The trial is being run by the University of Edinburgh and University College London and is supported by the MS Society. Up to 15 UK trial sites have been identified, to compare these already licensed drugs against a placebo in 440 patients with secondary progressive multiple sclerosis. Participants, who have a late-stage progressive form of multiple sclerosis, will be monitored for two years.

This is a landmark study that seeks to not only test three potential treatments but also showcase a new approach to clinical trials for progressive neurological conditions.

Professor Siddharthan Chandran, Director of the Anne Rowling Clinic

 

Researchers will use MRI scans and other clinical measures to test for signs of MS disease progression. If successful, the drugs will be the first ever disease modifying treatment for people with secondary progressive MS.

The three drugs for the trial were identified after a systematic review of previously published research of potentially neuro-protective treatments. Research funded by the MS Society developed methods and techniques for the trial.
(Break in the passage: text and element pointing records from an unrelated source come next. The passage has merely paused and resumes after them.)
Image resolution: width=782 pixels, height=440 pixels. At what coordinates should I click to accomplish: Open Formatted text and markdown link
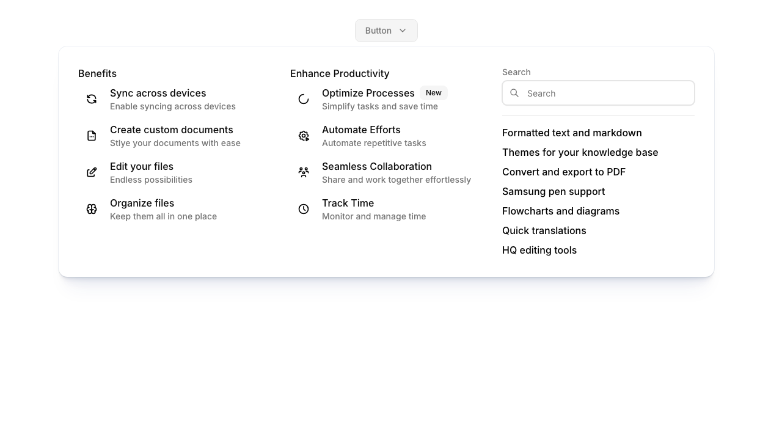[572, 133]
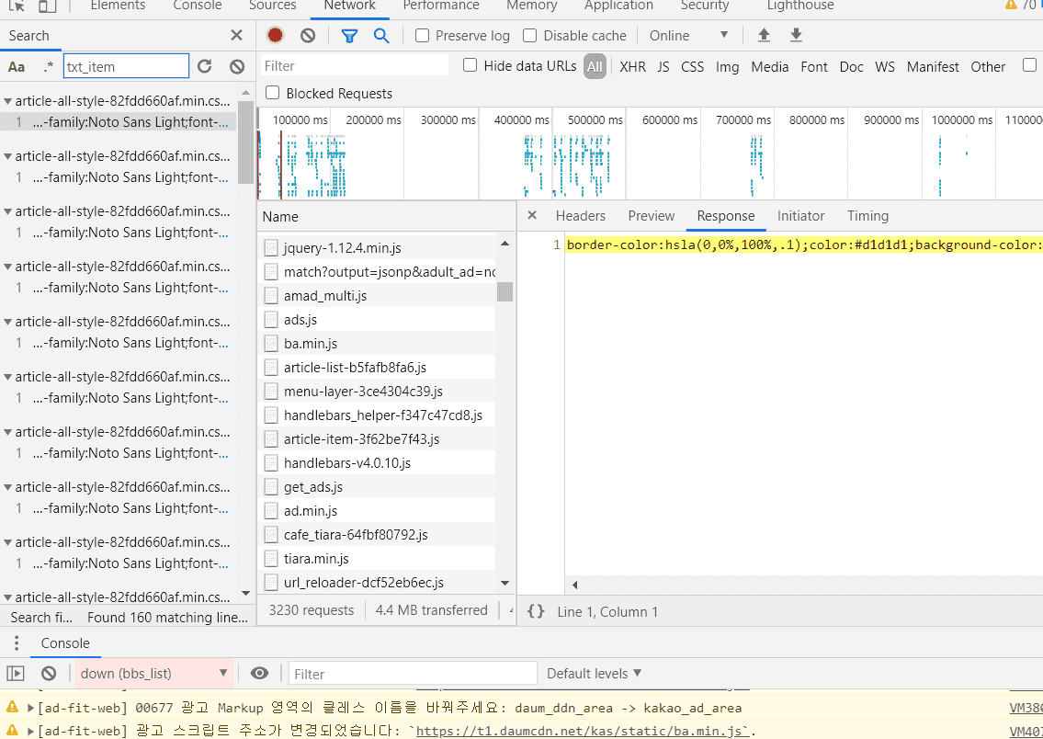Viewport: 1043px width, 739px height.
Task: Pretty print response with braces icon
Action: [x=536, y=611]
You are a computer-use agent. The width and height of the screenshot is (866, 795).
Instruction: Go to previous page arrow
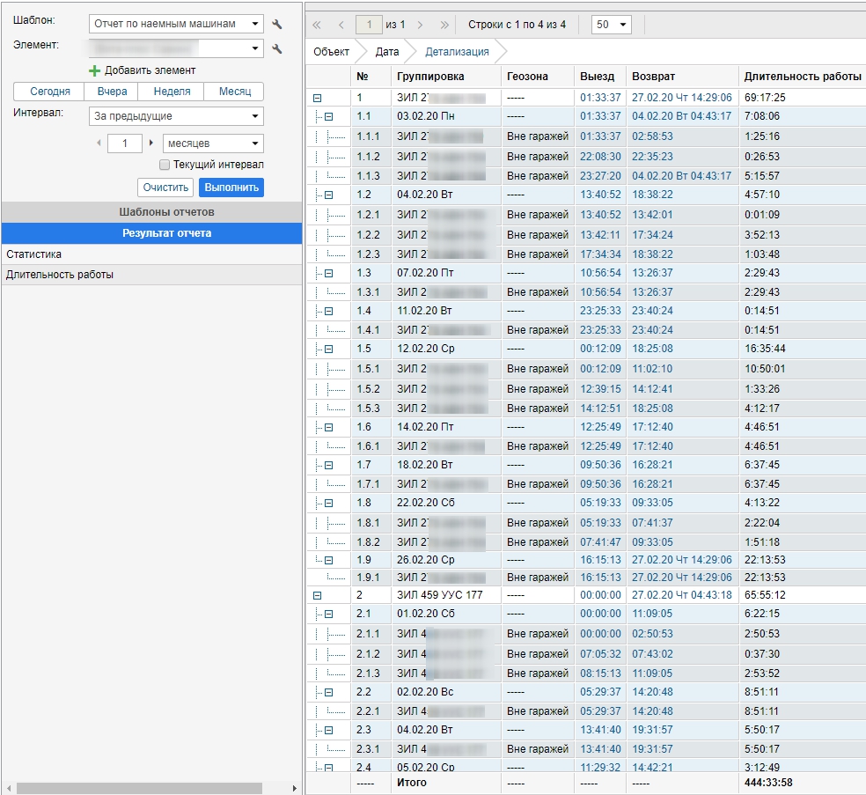coord(341,25)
All MRI scans carried out during the trial will be analysed at the MS Society-supported NMR Research Unit at UCL’s Institute of Neurology, led by Professor David Miller. Biomarker studies for the trial will be led by Professor Gavin Giovannoni (Bart’s and the London School of Medicine, Queen Mary University of London).

Dr Susan Kohlhaas, Head of Biomedical Research at the MS Society, said: “People with MS have lived for years in hope that one day we will find an effective treatment for secondary progressive MS; this trial, although still early stage, takes us one step closer to make that hope a reality.”

While there are an increasing number of treatments for MS that can reduce the frequency or severity of MS relapses, there’s nothing that can stop the rapid accumulation of disability in people with secondary progressive MS; it’s a huge unmet need in the treatment of the condition, and despite many clinical trials, scientists have so far failed to find anything that works.

Dr Jeremy Chataway, Consultant Neurologist at University College London

 

MS-SMART is an investigator-led project sponsored by University College London (UCL). This independent research is awarded by the Efficacy and Mechanism Evaluation Programme (EME) and funded by the Medical Research Council (MRC) and the MS Society.

It is managed by the National Institute for Health Research (NIHR) on behalf of the MRC-NIHR partnership.

Two commercial companies, Medicinova (ibudilast) and Genzyme Therapeutics Ltd (riluzole), are also supporting the study by donating the supply of the drugs ibudilast and riluzole for use in this trial only.